■ **Data provided**
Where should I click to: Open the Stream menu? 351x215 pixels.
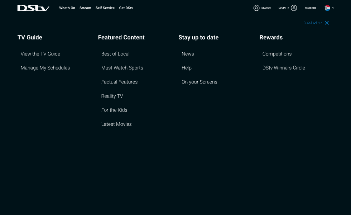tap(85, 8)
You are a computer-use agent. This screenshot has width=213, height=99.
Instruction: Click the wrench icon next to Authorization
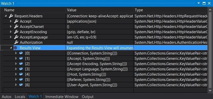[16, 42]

...

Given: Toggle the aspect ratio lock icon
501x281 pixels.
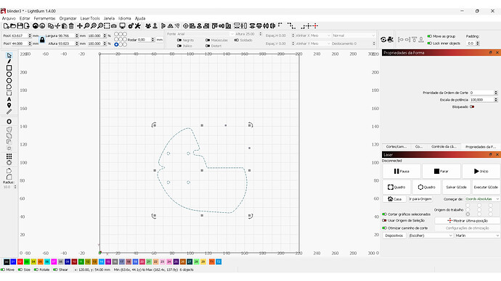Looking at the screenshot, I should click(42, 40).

---

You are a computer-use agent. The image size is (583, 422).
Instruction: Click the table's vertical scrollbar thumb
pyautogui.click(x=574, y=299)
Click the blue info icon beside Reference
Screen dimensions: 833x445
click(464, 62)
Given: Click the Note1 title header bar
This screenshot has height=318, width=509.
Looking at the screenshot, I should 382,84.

■ **What is needed**
Say how many lines in the records contain the word "Given". Nothing but the number is required.

■ **Task response**
2